Comment le Valais et la région de Bâle profitent-ils aujourd'hui l'un de l'autre ?
Riesen : Les initiatives de recherche communes et les relations commerciales étroites renforcent la place économique des deux régions. Les entreprises valaisannes bénéficient de la connexion internationale et du savoir-faire de la région bâloise, tandis que les entreprises bâloises peuvent accroître leur compétitivité grâce à l'accès aux produits et à l'expertise du Valais.
Nicolas Herold, quelle est l'importance du transport ferroviaire pour Syngenta ?
Herold : Le transport ferroviaire est essentiel pour l'exploitation des installations chimiques industrielles en général, et en particulier pour des sites tels que Muttenz (BL) ou Monthey (VS), où Syngenta exerce d'importantes activités de production dans le cadre de sa stratégie mondiale. Plus de 80 % de tous les flux de marchandises entrant et sortant de ces usines sont transportés par rail.
Les sites de production tels que ceux de Bâle ou du Valais approvisionnent principalement les marchés d'outre-mer via les ports d'Europe du Nord comme Rotterdam ou Anvers. Mais ils desservent également les régions situées au nord et à l'est de la Suisse. Dans les deux cas, le carrefour ferroviaire de Bâle est la plaque tournante pour toute la Suisse, tant pour les convois ferroviaires traditionnels que multimodaux. La construction de Bâle-Nord, un terminal trimodal, renforcera encore le rôle central de Bâle dans la logistique suisse.
Comment Syngenta perçoit-elle les défis actuels du transport ferroviaire de marchandises et pourquoi continue-t-elle à privilégier le rail plutôt que le transport routier, plus flexible ?

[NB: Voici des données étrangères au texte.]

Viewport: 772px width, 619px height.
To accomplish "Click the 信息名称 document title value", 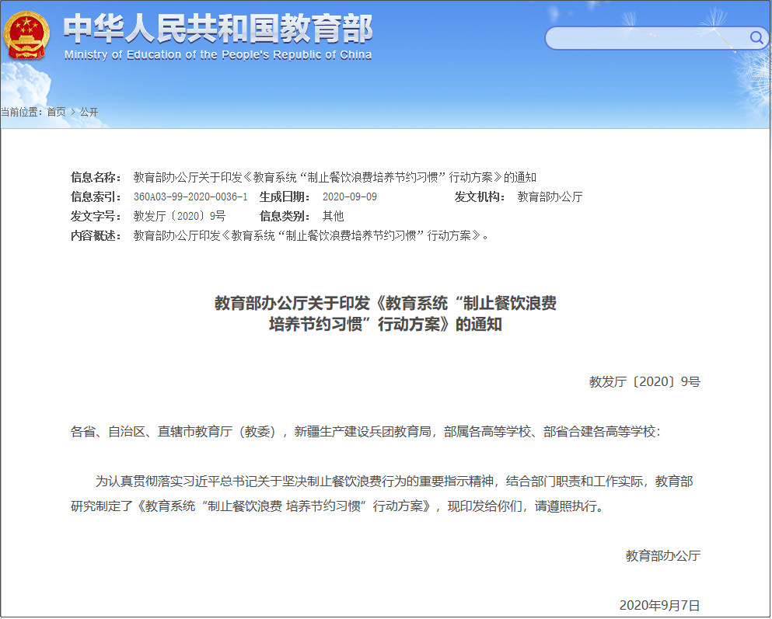I will 334,177.
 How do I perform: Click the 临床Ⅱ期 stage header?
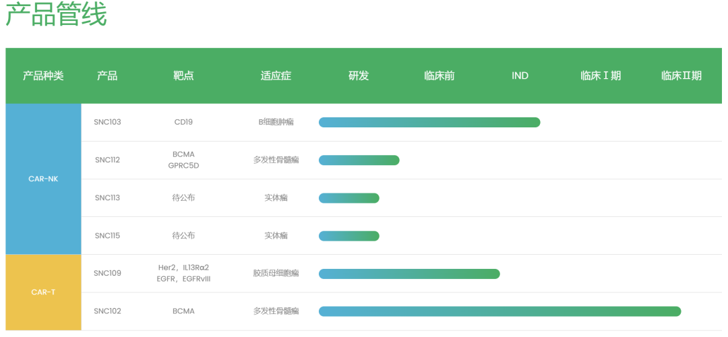pos(681,75)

Herold : Les processus logistiques liés à la production de produits chimiques fins et de produits phytosanitaires présentent une double caractéristique. Ils sont importants en termes de tonnage et se composent en grande majorité de matières qui présentent des risques élevés selon les règles de transport (RID). En termes de tonnes transportées et d'aspects liés à la durabilité, il est important de privilégier le mode de transport le plus efficace. Dans ce domaine, le rail peut, dans le meilleur des cas, présenter un avantage pouvant aller jusqu'à un facteur 10. De plus, il peut circuler avec une énergie totalement décarbonée. Dans le cadre de nos efforts pour décarboner l'activité industrielle, ce mode de transport présente un avantage évident.
En ce qui concerne les matériaux transportés, tous les spécialistes de la logistique s'accordent à dire que le transport ferroviaire est nettement plus sûr que le transport routier. Cette analyse a pour conséquence que plus de 80 % des flux de matériaux liés à cette activité industrielle sont transportés par rail. Cela, ajouté à notre responsabilité en tant qu'entreprise, nous amène à choisir le rail chaque fois que cela est possible.
La production industrielle a une demande indispensable de transports de matières dites dangereuses, comme le chlore. Quels progrès ont été réalisés ces dernières années en matière de sécurité du transport de marchandises dangereuses ?
Dans le domaine de la sécurité du transport de marchandises dangereuses, des progrès considérables ont été réalisés ces dernières années en collaboration avec toutes les parties concernées dans trois domaines :
- En matière de réglementation et de sécurité, la Suisse applique de manière stricte et cohérente les normes et concepts les plus récents, qu'ils soient internationaux, européens ou, lorsque ces derniers sont jugés insuffisants pour la Suisse. Les procédures d'évaluation des risques sont constamment améliorées sur la base de l'expérience acquise dans le monde entier afin de réduire autant que possible les risques pour la population.
- En matière d'infrastructure, les investissements massifs de la Confédération dans la modernisation des installations (routes, aiguillages, signaux, etc.) contribuent de manière significative à cette amélioration de la sécurité.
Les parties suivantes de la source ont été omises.